Aside from low inventory, rising rates are eroding buyers’ purchasing power, and drying up demand. Sales of previously owned homes fell by 2% to an annual rate of 3.96 million in September, the National Association of Realtors said Thursday.

That’s the number of homes that would be sold over an entire year if sales took place at the same rate every month as they did in September. The numbers are seasonally adjusted.

The drop in sales was slightly better than what Wall Street was expecting. They forecasted existing-home sales to total 3.9 million in September.

Compared to September 2022, home sales are down by 15.4%. 

Key details: The median price for an existing home in September rose for the third month in a row to $394,300. Prices are up 2.8% from a year ago. That was the highest price for the month of September since NAR began tracking the data.

Home prices peaked in June 2022, when the median price of a resale home hit $413,800.

Around 26% of properties are being sold above list price, the NAR noted.

The total number of homes for sale in September fell by 8.1% from last year, to 1.13 million units. Housing inventory for the month of September was the lowest since 1999, when the NAR began tracking the data.

Homes listed for sale remained on the market for 21 days on average, up from the previous month. Last September, homes were only on the market for 19 days.

Sales of existing homes rose only in the Northeast in September, as compared with the previous month, by 4.2%. The median price of a home in the region was $439,900. 

All-cash buyers made up 29% of sales, highest since January 2023. The share of individual investors or second-home buyers was 18%. About 27% of homes were sold to first-time home buyers.

Big picture: The U.S. housing market is in the midst of a serious slowdown that is primarily driven by high mortgage rates. High rates spook home buyers, drying up demand, and high rates also deter homeowners from selling since they may have to purchase another home. For a homeowner with a 3% mortgage rate for the next few decades, there’s little incentive to move.  

And the residential sector is likely to see sales fall further in October’s data, as the 30-year mortgage inches even higher. Demand for mortgages has collapsed, and some outlets like Mortgage News Daily are quoting a rate of 8% for the 30-year.

Existing-home sales in 2023 could fall to the slowest pace since the housing bubble burst in 2008, real-estate brokerage Redfin said on Thursday, at a 4.1 million pace. 

What the realtors said: “Mortgage rates and limited inventory has been the story throughout this year — no different this month, other than the fact that interest rates are moving higher,” said Lawrence Yun, chief economist at the National Association of Realtors. 

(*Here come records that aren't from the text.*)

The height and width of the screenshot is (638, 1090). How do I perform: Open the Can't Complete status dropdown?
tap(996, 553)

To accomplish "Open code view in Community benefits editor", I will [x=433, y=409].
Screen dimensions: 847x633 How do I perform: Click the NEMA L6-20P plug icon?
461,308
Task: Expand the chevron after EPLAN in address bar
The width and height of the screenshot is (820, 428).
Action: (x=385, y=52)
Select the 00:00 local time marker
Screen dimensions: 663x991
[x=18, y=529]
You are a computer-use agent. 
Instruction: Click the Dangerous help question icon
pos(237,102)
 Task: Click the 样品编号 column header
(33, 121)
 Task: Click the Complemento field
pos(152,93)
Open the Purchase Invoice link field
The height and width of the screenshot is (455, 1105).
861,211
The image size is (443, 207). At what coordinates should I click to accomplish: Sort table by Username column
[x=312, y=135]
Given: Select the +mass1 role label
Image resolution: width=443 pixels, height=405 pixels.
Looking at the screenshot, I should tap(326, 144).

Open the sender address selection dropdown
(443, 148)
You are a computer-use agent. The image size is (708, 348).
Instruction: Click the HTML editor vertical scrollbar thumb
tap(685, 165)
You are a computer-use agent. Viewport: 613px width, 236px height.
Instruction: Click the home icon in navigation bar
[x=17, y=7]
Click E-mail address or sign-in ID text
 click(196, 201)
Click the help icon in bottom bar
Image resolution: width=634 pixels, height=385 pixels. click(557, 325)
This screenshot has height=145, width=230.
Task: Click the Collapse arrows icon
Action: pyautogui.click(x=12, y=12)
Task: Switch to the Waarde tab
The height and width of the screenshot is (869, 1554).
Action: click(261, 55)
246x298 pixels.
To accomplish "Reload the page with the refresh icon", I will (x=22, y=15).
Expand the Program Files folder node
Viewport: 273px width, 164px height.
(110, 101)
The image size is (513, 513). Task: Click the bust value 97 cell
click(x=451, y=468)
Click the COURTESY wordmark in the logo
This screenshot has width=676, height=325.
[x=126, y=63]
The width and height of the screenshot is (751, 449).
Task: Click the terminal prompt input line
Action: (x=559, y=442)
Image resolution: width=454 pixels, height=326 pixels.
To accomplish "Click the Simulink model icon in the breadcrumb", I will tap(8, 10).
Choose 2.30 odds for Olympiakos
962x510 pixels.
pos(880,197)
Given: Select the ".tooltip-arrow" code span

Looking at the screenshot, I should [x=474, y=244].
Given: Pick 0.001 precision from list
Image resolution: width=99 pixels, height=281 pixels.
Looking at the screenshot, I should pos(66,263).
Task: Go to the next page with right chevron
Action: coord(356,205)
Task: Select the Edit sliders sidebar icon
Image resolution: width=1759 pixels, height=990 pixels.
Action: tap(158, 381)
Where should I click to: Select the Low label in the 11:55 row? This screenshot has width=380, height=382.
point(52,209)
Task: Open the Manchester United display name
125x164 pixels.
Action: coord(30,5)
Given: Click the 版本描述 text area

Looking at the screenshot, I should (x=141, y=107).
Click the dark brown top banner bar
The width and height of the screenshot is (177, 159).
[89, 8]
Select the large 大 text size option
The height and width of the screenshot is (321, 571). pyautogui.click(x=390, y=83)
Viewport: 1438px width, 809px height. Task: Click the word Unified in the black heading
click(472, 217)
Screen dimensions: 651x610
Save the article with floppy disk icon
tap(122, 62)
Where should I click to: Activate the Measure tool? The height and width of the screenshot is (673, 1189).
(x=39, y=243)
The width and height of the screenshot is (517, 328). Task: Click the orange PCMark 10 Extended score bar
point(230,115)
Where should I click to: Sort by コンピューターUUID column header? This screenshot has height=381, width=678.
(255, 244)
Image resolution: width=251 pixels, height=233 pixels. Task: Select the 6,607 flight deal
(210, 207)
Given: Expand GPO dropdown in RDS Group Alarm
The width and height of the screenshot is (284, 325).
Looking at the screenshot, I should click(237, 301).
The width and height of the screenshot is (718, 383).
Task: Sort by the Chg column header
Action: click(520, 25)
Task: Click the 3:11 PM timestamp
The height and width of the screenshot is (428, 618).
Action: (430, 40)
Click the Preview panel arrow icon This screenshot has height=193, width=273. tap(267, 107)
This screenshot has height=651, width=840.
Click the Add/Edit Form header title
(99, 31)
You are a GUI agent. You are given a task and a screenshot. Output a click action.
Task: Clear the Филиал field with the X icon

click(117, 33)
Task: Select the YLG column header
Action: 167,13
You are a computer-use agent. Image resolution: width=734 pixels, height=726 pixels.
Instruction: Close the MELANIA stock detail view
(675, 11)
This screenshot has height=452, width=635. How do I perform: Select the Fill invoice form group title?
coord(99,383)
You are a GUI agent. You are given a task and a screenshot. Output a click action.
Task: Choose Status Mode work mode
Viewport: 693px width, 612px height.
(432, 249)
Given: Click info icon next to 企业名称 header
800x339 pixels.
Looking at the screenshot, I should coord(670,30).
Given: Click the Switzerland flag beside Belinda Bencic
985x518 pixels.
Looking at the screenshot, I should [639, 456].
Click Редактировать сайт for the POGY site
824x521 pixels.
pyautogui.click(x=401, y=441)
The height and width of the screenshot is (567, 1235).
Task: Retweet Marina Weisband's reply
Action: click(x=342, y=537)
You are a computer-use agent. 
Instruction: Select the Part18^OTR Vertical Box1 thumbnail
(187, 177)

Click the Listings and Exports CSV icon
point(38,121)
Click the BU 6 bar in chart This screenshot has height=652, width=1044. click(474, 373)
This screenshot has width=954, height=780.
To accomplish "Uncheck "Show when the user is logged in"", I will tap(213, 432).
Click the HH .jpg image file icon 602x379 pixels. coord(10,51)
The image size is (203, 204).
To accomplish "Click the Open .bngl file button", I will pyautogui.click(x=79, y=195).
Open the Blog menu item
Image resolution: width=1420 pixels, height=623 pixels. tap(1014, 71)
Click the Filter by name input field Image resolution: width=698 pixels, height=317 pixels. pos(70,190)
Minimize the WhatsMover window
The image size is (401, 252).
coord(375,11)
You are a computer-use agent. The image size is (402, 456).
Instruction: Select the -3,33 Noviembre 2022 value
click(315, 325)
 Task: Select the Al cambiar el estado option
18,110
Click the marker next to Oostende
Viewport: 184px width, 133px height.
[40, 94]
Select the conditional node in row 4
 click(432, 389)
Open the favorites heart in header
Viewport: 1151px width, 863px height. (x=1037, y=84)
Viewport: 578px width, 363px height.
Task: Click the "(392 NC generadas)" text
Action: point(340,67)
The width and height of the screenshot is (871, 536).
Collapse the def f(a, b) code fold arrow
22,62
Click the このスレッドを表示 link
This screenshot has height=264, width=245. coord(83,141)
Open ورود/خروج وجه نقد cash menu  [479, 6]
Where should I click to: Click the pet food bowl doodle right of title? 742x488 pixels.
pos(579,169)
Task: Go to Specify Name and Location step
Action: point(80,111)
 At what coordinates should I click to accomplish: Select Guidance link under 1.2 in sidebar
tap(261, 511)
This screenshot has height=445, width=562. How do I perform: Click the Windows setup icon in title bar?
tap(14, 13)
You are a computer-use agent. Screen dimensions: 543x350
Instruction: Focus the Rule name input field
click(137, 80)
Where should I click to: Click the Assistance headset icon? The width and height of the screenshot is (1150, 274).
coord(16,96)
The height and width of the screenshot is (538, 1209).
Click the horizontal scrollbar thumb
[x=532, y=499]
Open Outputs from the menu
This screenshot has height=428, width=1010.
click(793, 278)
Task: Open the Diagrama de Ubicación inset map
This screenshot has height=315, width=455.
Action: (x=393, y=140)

“The Federal Reserve simply cannot keep raising interest rates in light of softening inflation and weakening job gains,” he added. “We don’t want the Fed to overdo it and cause great harm to real estate.” 

Yun also questioned whether there will be a “fundamental change” or a temporary one to the “American way of life” due to the slowdown in sales.

What are they saying? “There’s no relief in sight for the battered U.S. housing market absent a sharp drop in mortgage rates—the 30-year fixed rate averaged 7.20% in September, the highest in over two decades—and a surge in inventory which would go a long way toward improving affordability,” Jay Hawkins, senior economist at BMO Capital Markets, wrote in a note.

Market reaction: Stocks were down in early trading on Thursday. The yield on the 10-year note
rose above 4.9%.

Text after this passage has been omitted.